The symposium proposes to gather researchers from various fields, and from a number of academic and research centers in South-Eastern Europe and in other parts of the world, inviting them to focus their reflections on dress and its role in social, political, and ideological change, on the lines suggested below:

A. The significance of dress in the establishment and acceptance of a political regime
1. the “oriental dress” and the modes of representation of a social elite
2. “from oriental attire to the tail coat”: dress as an indicator of modernization
3. dress and its manipulation in the process of social/political emancipation

B. Diversity in dress / Diversity of social categories
1. dress, color schemes, norms as indicators of social hierarchy
2. the dress of the “parvenu” as a symbol of social promotion
3. egalitarian modes of dressing and the leveling of “social visibility”

C. Dress and identity construction 1. Romanticism and the rediscovery of the “national” costume
2. identity construction – dress construction
3. the folk costume between tradition, modernity, and contemporary handicraft
4. fashion: lost or reconfigured meanings in a unified Europe

The preservation of local identities in an enlarged European Community has become a growing concern.

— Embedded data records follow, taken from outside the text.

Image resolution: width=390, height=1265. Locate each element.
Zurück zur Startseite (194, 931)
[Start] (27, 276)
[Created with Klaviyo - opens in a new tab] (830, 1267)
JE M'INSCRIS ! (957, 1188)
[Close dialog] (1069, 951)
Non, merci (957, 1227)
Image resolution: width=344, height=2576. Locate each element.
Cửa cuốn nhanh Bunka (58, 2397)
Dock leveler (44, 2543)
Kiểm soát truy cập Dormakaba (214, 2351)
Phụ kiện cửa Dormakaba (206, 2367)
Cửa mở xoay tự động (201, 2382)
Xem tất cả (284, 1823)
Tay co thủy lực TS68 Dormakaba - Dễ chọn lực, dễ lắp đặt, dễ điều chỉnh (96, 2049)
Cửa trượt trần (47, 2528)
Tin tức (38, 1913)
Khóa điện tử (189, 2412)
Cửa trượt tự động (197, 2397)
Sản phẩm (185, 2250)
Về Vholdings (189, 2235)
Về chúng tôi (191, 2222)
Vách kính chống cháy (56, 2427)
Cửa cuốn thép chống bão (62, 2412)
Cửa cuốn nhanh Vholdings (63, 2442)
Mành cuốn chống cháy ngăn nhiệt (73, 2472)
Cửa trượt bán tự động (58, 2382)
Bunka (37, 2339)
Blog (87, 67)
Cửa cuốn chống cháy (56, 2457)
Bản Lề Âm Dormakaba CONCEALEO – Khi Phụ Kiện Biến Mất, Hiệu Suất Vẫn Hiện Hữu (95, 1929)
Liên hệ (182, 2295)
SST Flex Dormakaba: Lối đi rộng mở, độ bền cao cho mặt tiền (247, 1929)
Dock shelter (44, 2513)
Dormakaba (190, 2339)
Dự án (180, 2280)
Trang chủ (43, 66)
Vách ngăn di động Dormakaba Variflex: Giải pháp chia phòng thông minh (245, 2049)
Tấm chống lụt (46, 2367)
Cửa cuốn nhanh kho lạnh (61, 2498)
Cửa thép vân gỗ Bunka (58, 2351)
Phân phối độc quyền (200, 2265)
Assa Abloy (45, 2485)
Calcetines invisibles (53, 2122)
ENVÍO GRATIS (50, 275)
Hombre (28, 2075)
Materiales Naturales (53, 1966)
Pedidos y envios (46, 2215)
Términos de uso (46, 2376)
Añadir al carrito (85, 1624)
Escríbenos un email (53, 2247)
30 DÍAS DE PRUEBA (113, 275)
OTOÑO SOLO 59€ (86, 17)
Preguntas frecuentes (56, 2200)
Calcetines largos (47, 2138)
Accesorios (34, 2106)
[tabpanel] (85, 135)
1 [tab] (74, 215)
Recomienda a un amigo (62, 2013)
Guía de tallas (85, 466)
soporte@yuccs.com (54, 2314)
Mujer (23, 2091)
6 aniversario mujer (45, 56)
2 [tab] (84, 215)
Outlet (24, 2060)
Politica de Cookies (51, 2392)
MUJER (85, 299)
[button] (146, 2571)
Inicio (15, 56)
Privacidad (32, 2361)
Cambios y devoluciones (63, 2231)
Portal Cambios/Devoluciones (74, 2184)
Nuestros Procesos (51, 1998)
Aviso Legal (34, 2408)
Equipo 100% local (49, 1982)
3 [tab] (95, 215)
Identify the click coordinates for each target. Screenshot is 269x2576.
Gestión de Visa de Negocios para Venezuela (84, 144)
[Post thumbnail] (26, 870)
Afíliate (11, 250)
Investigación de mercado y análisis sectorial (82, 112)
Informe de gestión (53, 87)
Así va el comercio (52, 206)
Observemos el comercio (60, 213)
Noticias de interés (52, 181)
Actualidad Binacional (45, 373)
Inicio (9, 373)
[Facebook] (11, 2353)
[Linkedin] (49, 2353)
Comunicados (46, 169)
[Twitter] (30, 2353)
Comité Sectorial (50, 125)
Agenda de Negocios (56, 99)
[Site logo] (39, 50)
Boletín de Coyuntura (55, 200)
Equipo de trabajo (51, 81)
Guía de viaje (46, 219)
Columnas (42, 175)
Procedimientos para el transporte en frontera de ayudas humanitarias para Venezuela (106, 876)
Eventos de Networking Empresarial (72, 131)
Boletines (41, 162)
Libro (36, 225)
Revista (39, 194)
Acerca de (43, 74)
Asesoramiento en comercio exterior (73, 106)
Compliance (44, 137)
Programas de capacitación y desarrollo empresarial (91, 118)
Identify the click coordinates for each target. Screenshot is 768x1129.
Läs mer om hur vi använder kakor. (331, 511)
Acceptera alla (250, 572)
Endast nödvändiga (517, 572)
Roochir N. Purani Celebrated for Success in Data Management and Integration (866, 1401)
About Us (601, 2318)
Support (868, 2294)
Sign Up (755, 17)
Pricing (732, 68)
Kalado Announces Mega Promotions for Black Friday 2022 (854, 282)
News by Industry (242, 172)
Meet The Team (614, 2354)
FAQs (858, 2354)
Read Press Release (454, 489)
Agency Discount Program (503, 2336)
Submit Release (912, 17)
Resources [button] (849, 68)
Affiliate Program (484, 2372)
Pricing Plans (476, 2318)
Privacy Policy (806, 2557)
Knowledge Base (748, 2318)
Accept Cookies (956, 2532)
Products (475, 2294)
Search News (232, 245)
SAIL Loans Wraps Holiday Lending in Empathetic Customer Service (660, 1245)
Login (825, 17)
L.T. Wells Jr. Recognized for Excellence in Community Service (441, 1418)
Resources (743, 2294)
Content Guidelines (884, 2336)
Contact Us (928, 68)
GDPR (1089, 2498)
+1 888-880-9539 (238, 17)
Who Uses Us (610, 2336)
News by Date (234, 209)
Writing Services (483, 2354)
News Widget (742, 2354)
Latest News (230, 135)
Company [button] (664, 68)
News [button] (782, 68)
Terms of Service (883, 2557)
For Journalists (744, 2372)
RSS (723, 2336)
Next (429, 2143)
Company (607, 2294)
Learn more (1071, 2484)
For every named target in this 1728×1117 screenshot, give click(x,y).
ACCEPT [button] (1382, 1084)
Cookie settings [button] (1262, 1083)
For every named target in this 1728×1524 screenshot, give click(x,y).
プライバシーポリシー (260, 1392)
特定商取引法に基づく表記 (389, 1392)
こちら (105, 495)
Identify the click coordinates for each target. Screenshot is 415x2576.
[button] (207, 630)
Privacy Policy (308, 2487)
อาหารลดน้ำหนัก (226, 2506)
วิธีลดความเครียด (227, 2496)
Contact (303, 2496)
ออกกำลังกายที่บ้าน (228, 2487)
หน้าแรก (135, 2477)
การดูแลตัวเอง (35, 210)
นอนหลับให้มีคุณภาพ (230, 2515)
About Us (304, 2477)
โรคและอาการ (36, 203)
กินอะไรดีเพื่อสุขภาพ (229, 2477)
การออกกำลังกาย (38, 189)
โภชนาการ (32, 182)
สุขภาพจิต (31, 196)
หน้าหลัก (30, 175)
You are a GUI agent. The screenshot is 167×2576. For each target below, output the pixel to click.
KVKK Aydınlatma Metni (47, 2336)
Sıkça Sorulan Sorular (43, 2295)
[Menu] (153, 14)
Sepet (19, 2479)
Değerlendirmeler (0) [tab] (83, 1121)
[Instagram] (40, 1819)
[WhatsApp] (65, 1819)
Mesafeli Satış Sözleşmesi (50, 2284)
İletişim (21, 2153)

Can dress still define social categories and peoples? Or do certain types of traditional dress become mere museum objects? Do they find refuge in a handicraft that reinvents and refashions an idealized, barely known, largely imaginary past? The symposium will attempt to investigate the ways in which dress entered the political, social and cultural play; the major role attributed to dress by social actors in a more or less distant past, and within its various constructions; its instrumentalisation in modern times, in search of identity. The Balkans, where an earlier common history developed into a variety of distinct trajectories, are a particularly propitious field for such a research, which may shed some light on certain peculiarities of “Balkanism”.